But if you have to build on proprietary and converters and data transformation services and things like this, we would never get out of that and that becomes a real kind of onerous process.
There’s definitely a cost to be paid but, ultimately, if you think big picture, having machine readable data – that really is the answer. There’s no doubt that the phase is gone where humans can deal with data at the level that we are at, not only with volume, but also the pace with which it’s created.
Ledge: That’s interesting. So it’s incumbent upon the provider to provide it in a machine readable context and form that would allow other people to consume it. Even if they’re not following a standard, they are, in fact, following a standard, at least at JSON or something that can be consumed at scale.

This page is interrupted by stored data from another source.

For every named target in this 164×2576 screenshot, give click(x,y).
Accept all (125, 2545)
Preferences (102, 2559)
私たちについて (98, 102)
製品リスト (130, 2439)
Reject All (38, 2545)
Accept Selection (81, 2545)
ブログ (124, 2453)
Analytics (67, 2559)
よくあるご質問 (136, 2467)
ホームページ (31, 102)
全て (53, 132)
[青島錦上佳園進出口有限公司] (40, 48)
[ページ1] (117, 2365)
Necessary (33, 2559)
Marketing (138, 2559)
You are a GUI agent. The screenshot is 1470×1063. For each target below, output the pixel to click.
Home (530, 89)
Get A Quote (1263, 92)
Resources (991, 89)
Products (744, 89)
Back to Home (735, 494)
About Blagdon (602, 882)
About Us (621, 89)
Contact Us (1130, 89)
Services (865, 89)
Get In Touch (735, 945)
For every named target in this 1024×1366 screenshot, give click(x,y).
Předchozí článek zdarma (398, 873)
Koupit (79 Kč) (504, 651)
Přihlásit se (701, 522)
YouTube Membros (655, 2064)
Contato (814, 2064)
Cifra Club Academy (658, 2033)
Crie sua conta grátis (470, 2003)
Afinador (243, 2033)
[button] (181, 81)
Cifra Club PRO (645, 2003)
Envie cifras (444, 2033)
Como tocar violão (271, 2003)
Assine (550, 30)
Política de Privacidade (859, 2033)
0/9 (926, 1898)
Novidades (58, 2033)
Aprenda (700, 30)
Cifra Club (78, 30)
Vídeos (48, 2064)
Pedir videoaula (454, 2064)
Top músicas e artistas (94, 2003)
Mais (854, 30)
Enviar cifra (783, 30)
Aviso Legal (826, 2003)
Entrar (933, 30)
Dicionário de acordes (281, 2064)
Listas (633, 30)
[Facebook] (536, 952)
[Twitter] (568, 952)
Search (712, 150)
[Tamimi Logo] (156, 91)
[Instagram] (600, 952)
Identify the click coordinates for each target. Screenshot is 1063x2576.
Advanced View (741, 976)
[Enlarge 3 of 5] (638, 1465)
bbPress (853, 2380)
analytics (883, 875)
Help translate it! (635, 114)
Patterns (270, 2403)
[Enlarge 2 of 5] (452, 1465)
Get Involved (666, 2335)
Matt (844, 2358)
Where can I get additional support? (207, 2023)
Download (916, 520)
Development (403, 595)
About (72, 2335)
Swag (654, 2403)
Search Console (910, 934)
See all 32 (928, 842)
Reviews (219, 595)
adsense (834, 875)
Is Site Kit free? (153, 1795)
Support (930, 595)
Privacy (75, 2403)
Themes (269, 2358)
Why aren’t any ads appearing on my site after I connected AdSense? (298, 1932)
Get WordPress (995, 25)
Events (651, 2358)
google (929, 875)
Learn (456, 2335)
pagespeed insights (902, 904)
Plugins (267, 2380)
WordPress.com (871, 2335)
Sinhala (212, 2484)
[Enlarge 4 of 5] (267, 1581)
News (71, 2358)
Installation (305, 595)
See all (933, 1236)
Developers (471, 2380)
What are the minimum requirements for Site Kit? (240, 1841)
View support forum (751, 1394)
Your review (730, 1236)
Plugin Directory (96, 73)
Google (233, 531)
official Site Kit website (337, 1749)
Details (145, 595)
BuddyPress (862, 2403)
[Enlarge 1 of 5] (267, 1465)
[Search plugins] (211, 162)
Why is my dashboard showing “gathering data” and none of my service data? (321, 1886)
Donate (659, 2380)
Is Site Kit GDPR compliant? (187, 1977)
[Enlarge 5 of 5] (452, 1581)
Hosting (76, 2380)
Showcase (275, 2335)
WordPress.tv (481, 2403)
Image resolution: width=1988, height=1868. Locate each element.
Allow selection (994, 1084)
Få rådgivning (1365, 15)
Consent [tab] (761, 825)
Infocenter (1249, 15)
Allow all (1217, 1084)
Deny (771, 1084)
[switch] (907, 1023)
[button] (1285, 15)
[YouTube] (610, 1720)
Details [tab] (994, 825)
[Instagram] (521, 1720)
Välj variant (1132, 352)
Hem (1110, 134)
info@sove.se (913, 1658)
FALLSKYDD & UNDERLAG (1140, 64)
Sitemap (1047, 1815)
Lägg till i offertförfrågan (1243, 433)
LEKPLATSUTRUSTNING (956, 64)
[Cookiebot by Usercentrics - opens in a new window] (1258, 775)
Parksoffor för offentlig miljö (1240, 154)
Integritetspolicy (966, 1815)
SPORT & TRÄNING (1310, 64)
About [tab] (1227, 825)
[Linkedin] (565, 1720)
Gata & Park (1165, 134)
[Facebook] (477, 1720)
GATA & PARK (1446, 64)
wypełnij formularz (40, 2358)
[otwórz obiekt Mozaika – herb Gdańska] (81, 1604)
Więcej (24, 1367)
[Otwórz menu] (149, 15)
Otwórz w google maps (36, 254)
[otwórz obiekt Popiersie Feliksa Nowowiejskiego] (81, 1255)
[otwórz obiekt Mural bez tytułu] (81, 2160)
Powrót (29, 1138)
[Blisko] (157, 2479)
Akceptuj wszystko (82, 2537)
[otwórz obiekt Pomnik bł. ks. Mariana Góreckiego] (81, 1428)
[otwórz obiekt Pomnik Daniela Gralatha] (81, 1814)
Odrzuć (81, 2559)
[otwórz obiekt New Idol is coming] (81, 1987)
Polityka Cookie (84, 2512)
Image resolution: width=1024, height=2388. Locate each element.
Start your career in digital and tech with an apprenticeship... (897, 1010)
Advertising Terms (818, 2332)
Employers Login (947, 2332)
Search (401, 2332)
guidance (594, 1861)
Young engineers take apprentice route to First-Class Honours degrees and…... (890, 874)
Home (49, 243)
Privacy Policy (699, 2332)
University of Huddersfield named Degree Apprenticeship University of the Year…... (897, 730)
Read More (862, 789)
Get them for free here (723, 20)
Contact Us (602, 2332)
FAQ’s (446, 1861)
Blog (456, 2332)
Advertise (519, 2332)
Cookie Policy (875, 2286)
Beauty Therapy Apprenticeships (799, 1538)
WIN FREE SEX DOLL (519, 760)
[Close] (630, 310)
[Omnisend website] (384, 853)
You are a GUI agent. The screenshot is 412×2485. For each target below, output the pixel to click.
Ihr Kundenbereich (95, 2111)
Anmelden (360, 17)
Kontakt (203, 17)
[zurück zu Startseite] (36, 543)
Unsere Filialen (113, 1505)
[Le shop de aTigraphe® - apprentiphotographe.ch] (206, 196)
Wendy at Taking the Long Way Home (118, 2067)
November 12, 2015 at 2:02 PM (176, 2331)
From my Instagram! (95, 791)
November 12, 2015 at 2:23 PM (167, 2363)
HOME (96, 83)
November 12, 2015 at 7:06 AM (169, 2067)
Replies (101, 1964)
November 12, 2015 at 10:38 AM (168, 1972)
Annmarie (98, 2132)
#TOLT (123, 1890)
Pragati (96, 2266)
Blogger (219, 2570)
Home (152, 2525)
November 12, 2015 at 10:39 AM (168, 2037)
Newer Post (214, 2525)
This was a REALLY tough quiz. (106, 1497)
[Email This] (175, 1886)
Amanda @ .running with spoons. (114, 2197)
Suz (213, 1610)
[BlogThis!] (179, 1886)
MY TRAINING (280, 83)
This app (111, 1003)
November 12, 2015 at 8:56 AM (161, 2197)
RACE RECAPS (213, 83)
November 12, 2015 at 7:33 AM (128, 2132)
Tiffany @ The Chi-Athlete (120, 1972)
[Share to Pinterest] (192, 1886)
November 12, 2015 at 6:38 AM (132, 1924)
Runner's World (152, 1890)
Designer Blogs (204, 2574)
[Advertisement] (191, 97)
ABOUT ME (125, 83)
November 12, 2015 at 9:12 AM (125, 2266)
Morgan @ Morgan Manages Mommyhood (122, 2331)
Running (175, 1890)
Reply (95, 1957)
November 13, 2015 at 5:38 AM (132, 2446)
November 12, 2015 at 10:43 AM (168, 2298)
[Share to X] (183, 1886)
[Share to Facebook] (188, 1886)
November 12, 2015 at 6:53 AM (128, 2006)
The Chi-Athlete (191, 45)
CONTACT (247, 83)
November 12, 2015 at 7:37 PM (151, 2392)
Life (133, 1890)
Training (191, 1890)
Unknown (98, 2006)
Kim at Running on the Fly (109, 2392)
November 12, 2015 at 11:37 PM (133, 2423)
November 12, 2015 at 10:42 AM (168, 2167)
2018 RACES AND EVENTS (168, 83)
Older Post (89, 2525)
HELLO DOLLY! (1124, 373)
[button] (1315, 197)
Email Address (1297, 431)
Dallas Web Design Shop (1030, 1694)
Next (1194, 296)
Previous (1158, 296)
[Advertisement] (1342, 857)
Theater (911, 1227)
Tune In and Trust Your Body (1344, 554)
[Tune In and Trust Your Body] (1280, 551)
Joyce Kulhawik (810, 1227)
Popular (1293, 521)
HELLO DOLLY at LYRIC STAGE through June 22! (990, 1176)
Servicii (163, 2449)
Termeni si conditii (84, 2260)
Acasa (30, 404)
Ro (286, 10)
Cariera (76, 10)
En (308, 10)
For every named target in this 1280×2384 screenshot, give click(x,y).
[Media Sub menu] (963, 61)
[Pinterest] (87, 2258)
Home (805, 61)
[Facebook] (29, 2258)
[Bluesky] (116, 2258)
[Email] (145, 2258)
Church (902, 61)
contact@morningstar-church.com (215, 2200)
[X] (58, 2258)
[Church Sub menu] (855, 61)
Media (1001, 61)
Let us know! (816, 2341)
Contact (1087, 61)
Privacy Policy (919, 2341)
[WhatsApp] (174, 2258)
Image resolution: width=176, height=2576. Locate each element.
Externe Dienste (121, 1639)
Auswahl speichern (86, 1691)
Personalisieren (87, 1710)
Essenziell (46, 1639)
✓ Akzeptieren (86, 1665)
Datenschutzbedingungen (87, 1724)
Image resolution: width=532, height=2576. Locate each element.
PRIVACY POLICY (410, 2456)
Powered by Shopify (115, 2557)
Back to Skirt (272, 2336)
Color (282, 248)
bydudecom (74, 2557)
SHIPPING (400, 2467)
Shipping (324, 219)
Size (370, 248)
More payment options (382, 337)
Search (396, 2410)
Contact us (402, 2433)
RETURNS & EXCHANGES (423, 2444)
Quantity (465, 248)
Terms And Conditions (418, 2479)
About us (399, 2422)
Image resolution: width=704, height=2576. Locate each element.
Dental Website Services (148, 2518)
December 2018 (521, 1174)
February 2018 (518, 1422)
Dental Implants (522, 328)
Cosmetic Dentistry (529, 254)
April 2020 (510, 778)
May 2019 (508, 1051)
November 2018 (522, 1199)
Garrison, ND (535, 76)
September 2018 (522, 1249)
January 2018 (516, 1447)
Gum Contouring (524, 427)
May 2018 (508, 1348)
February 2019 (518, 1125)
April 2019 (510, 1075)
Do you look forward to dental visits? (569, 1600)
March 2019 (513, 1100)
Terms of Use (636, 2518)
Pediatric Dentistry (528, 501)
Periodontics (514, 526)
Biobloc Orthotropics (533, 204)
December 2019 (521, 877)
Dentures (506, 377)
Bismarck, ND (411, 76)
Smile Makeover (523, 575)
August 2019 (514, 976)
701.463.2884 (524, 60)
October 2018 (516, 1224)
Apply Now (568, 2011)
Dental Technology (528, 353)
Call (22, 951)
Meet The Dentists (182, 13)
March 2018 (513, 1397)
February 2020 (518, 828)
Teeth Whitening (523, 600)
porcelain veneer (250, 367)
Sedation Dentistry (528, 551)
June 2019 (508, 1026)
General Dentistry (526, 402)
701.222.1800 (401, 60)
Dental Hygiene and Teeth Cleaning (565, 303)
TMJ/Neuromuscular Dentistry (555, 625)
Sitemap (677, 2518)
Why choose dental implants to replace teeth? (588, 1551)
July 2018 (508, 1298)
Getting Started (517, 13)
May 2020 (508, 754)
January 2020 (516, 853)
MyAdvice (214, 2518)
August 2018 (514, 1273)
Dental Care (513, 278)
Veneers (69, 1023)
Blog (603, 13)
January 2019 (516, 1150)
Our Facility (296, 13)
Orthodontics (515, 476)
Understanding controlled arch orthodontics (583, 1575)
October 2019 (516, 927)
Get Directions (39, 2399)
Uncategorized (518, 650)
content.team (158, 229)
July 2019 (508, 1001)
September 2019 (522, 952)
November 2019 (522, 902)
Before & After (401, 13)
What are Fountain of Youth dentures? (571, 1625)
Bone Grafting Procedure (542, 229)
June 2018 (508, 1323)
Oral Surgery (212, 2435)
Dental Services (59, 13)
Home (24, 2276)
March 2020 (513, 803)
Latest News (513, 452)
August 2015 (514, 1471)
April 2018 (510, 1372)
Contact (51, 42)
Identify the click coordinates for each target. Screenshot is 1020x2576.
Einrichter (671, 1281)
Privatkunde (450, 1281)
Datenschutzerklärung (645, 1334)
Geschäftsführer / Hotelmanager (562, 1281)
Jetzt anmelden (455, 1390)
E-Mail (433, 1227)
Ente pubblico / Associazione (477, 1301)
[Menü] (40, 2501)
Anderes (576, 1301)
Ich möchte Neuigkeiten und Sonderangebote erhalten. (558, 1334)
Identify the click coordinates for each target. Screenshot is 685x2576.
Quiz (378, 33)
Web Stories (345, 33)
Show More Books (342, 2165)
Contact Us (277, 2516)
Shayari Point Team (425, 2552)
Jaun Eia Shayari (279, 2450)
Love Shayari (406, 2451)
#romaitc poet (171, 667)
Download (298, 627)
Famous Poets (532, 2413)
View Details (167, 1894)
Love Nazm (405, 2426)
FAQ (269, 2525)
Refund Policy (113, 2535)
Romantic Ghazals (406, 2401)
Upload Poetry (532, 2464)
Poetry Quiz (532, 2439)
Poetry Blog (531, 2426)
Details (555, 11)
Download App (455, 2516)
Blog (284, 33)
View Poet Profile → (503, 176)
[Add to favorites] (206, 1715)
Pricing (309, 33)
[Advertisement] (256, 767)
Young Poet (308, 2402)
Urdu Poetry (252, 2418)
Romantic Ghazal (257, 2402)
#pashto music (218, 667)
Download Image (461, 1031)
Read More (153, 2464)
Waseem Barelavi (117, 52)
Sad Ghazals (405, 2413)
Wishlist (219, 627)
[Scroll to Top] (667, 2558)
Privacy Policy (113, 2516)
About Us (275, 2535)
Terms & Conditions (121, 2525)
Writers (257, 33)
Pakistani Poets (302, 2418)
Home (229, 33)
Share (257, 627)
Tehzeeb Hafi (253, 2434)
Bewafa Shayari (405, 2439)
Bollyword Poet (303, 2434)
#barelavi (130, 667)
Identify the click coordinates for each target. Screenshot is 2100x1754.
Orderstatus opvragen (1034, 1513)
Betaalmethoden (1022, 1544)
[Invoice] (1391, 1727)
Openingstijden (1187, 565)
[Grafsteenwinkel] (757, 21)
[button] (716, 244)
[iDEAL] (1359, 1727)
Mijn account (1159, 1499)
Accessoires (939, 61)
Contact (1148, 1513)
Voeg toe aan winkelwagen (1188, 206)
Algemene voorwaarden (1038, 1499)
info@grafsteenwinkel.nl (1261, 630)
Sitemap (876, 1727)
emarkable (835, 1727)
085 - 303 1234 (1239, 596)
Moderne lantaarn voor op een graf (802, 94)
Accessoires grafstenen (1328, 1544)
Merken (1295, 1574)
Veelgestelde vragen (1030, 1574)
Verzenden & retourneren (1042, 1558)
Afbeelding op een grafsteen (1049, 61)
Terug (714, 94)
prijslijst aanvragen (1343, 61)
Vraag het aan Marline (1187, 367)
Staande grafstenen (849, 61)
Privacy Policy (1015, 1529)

Let me shift gears. I like to ask all our guests, “How do you evaluate what makes someone a really excellent senior software engineer? What are heuristics necessary to be a high-performing engineer in the current market context?”
Jim: That’s a really good question. I’m a big believer in what I think are fundamental characteristics regardless of what specific function you’re doing. In a world of soft architecture, I think being curious is really important because it’s very easy to kind of drink your own Kool Aid and think what worked five years ago is going to work now.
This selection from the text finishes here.